AI量化策略开发进阶

可视化
bigstudio
标签: #<Tag:0x00007f5205078588> #<Tag:0x00007f52050783d0>

(iQuant) #1

本文主要介绍在AI可视化模板策略上的一些尝试,加入一些更为复杂的逻辑,最终提高策略开发能力达到进阶水平。

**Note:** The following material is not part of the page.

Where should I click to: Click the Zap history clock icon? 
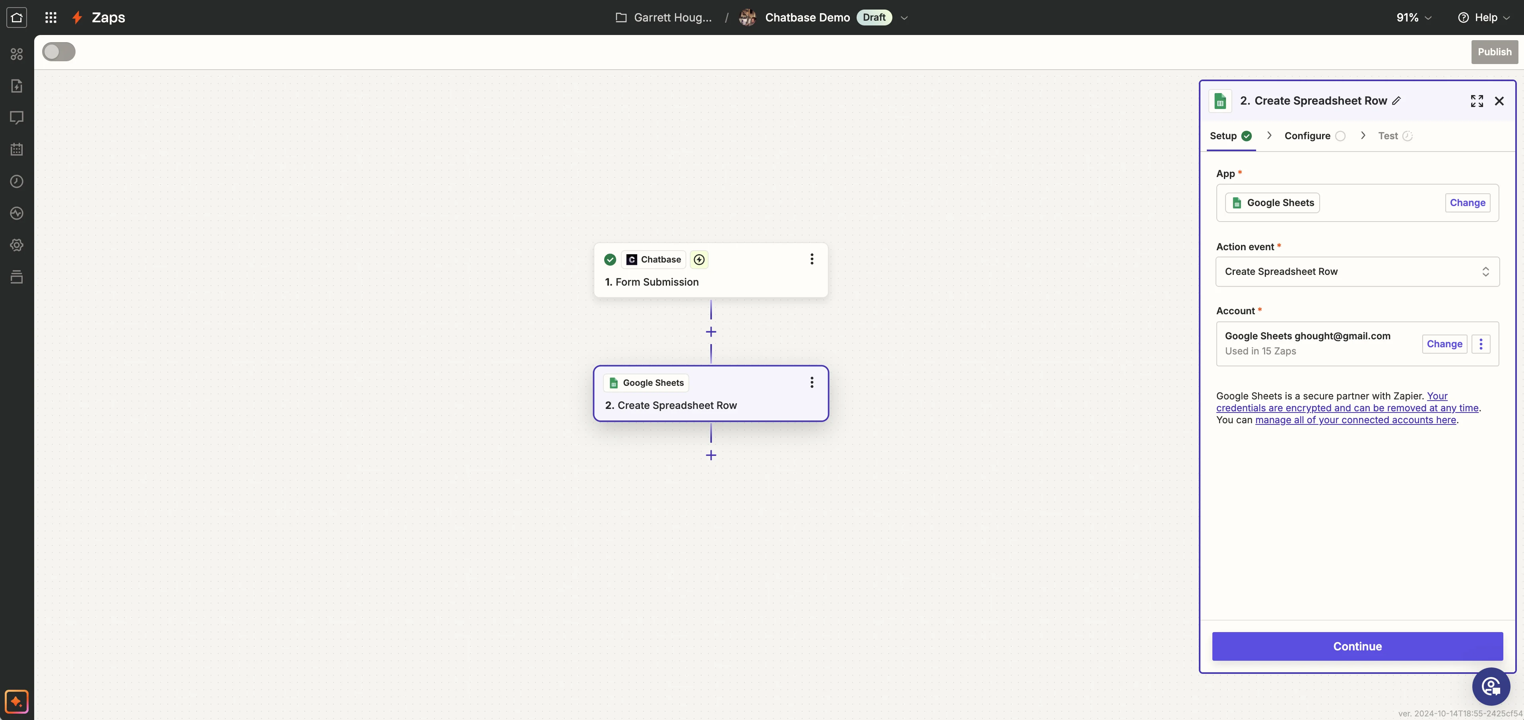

不知道大家是否有这样的疑惑,在按照平台给出的模板开发了策略以后,不知道从哪些角度提升策略效果,只知道增删一些因子不断调试。本文以一个实际的策略案例,希望大家能够掌握以下几点:

  • 修改训练集、测试集时间
  • 通过表达式引擎构建衍生因子
  • 修改数据标注
  • 通过某因子过滤数据集
  • 自定义模块
  • 加入固定百分比止损

我们依次对每点进行阐释:

  1. 修改训练集、测试集时间
     
    金融市场不同时期具有不同的市场风格,比如15年之前,中小创涨得不错,17年以来白马股表现喜人。因此我们可以通过修改开始结束日期来确定不同的训练集和测试集。如图1所示。
    1
    $$图1:修改日期获取不同的数据集$$

  2. 通过表达式引擎构建衍生因子
     
    构建衍生因子属于特征工程内容,平台的表达式引擎能够快速支持大量复杂的衍生因子。当我们评估一个人身体状况时,如果给了身高、体重数据,其实并不难很好地进行判断,但是如果我们构建一个新的特征——身高体重比(身高除以比重),此时对身体状况的判断可能有所帮助,而且这个特征对模型的贡献得分应该大于身高和体重。此外,数据也需要进行一些处理,比如销售净利率特征(fs_net_profit_margin_0),该特征能够表示公司的盈利能力,但是不同的行业周期、不同的季度变动是很大的,因此一家公司盈利能力怎么样可能还需考虑其所在的行业,因此销售净利率/所在行业平均销售盈利率这一衍生特征可能更好。更多表达式引擎的运用可以参考:bigexpr

fs_net_profit_margin_0/group_mean(industry_sw_level1_0, fs_net_profit_margin_0)

$$经行业调整过的销售净利特征率$$
将“经行业调整过的销售净利特征率”也加入 输入特征列表 模块

  1. 修改数据标注
     
    数据标注非常重要,重要性并不亚于特征抽取,也称构建因子。如果抽取特征大多为价量特征,那么最好是通过短期的收益率来标注股票。如果抽取的特征是财务报表中的数据,比如市盈率、净资产收益率、资产负债率,因为这类因子更新很慢,一个季度才会有所调整,因此需用长期的数据,例如未来90天收益率对股票进行标注。因此数据标注和特征抽取紧密相连,具有逻辑的一致性。这里我们的标注是未来90天收益率。
    shift(close, -90) / shift(open, -1)

%E6%95%B0%E6%8D%AE%E6%A0%87%E6%B3%A8
$$图2:修改数据标注$$

  1. 通过某因子过滤数据集
     
    平台目前提供了一个数据过滤模块,以便快速对数据集进行过滤。当我们需要根据某个特征来过滤时,首先应该在 输入特征列表 这个模块输入该特征。这里我们以过滤掉上市不足120个自然日的股票举例。
    %E6%95%B0%E6%8D%AE%E8%BF%87%E6%BB%A4
    $$图3:过滤数据集$$

  2. 自定义模块
     
    虽然在画布的左侧有不少数据和模块可供选择(平台已封装好,可直接使用),但是机器学习和量化研究会面临各种各样的需求,因此不能单单靠封装好了的模块,在此我们可以使用 自定义模块。以去除数据集里面创业板的股票举例说明。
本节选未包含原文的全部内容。